Picked up my first TT almost two weeks ago. We were thinking about a pop-up but decided to skip that baby step up from a tent. The family we purchased it from took it out on one last trip to the beach and before heading home, dropped it off in our driveway. We took the interior down to parade rest, scoured every inch and made many improvements; all new blinds / curtains / bedding, 22" Samsung 1080p (custom built aluminum frame to attach the articulating mount in the existing TV shelf), a Blu-ray player, and even some framed photo enlargements from our summer trip to Oregon. We get new awning fabric in a couple days.

Almost decided to take her on her maiden voyage this coming weekend...decided against it seeing as it's our 20th wedding anniversary. Might have been our last if I let the stress get to me...I'm a little nervous because I've never owned a trailer or towed anything. This is a mom and dad only weekend and the kids would have been bummed to miss out on our first trailer camping experience. We will definitely get her on the road before the end of the month.

The trailer looks great and everything works. The only thing that is concerning to me are the dump valves. I was expecting valves and instead I have two threaded rods poking out from the sealed underbelly. There are no handles. Can someone tell me what those looked like? Are these valves pretty reliable. I don't see any evidence of leaks but I would feel better if I could visually inspect those valves periodically.


----------



## john7349 (Jan 13, 2008)

WELCOME TO OUTBACKERS.COM!!!

And congrats on your 21RS. They are a very nice unit.... Sounds like you are missing the "T" handles for the Black and Grey tanks. They should screw on to the rods. On my 2008 21RS, the Black tank is on the left. Right is for the Grey tank. You should be able to get new handles at any TT dealer, or ONLINE. The valves are reliable, but just remember to use RV type Toilet Paper. It breaks down faster....


----------



## Mgonzo2u (Aug 3, 2004)

Even though you are a Broncos fan, I will congratulate you on obtaining the most popular OB model in this forum.

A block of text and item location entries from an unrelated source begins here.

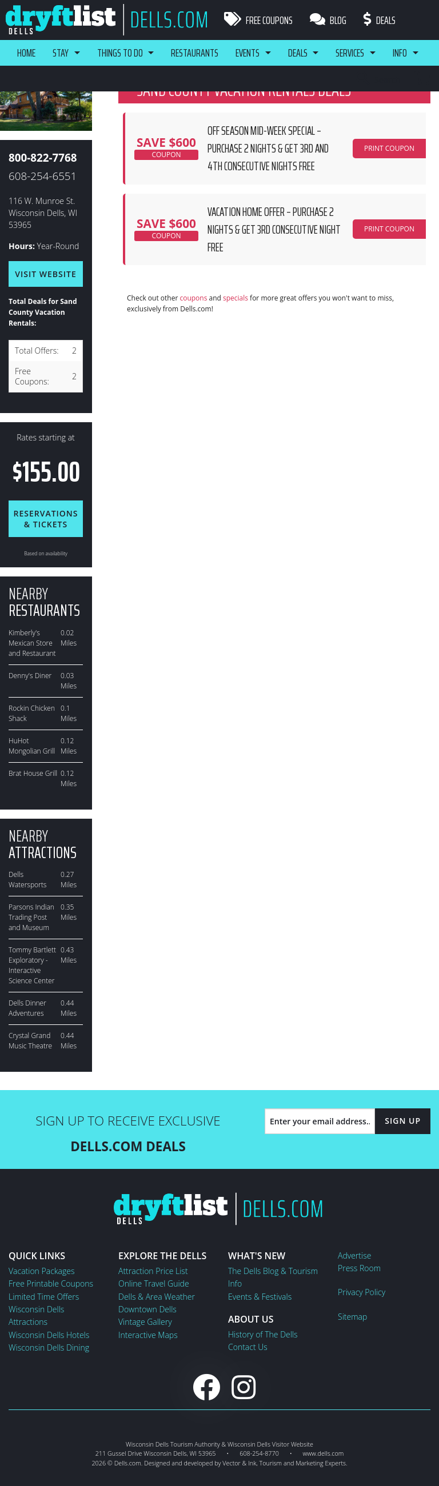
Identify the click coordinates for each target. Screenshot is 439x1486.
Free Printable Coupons (51, 1283)
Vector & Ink (239, 1463)
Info (401, 52)
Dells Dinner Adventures (27, 1008)
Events (248, 52)
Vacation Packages (41, 1270)
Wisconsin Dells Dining (49, 1347)
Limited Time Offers (44, 1296)
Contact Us (248, 1346)
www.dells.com (323, 1453)
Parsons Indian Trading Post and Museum (31, 917)
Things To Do (120, 52)
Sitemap (352, 1316)
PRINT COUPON (389, 148)
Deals (380, 20)
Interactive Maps (148, 1334)
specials (235, 298)
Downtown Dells (147, 1309)
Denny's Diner (30, 675)
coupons (193, 298)
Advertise (354, 1255)
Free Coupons (258, 20)
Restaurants (195, 52)
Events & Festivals (260, 1296)
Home (26, 52)
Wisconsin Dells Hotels (49, 1334)
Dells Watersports (27, 880)
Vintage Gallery (145, 1321)
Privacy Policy (361, 1292)
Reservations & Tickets (45, 519)
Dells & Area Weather (156, 1296)
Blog (328, 20)
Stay (61, 52)
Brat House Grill (33, 773)
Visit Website (45, 274)
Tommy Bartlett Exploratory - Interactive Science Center (32, 965)
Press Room (359, 1268)
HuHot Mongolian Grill (32, 746)
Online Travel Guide (153, 1283)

We love ours too and didn't even get a 7 year itch with her.


----------



## RDS (Jul 20, 2011)

We have the same model, you will love the upgrade from a tent.


----------



## Jeff D (Sep 13, 2011)

First of all, let's clarify something; I am a native San Diegan and lifelong Chargers fan. The only time I can bring myself to root for the Broncos is when they play the Raiders! I ordered two new replacement valve handles online. They were a couple bucks a piece. The other stuff I ordered set me back another $150. I didn't know that I needed the "other stuff" until I saw it. Then I realized that I couldn't live without it any longer. Holy cow there are a ton of fun things to buy for a trailer!


----------



## Mgonzo2u (Aug 3, 2004)

Jeff D said:


> First of all, let's clarify something; I am a native San Diegan and lifelong Chargers fan. The only time I can bring myself to root for the Broncos is when they play the Raiders! I ordered two new replacement valve handles online. They were a couple bucks a piece. The other stuff I ordered set me back another $150. I didn't know that I needed the "other stuff" until I saw it. Then I realized that I couldn't live without it any longer. Holy cow there are a ton of fun things to buy for a trailer!

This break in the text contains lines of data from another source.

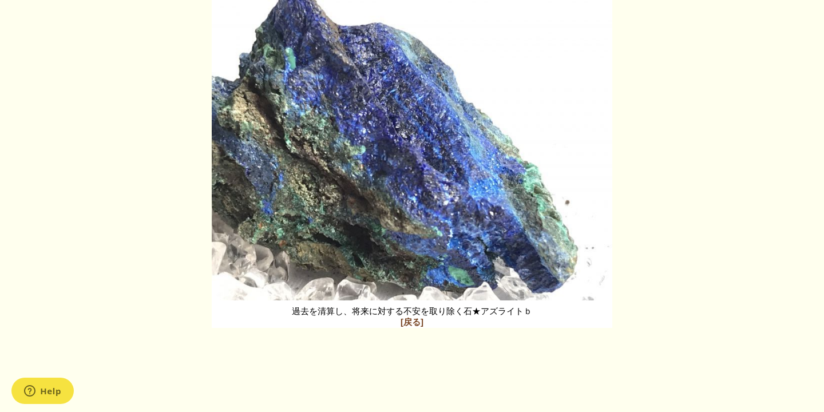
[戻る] (412, 322)
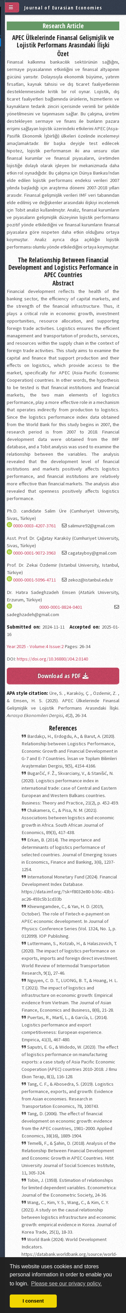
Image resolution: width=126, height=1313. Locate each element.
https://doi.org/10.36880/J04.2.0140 (52, 659)
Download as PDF (63, 675)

I'm a native Orange Countian and I hate the Chargers, Raiders and 49'ers. I am a KC CHIEF fan back to 1988. Needed to have an AFC team to root for against these CA AFC teams I dislike.

But because you own an OB, I can forgive you your sickness.

Btw, I never realized the Bolts had a Bronco looking mascot in their shield. Looks like the Denver Bronco to me.


----------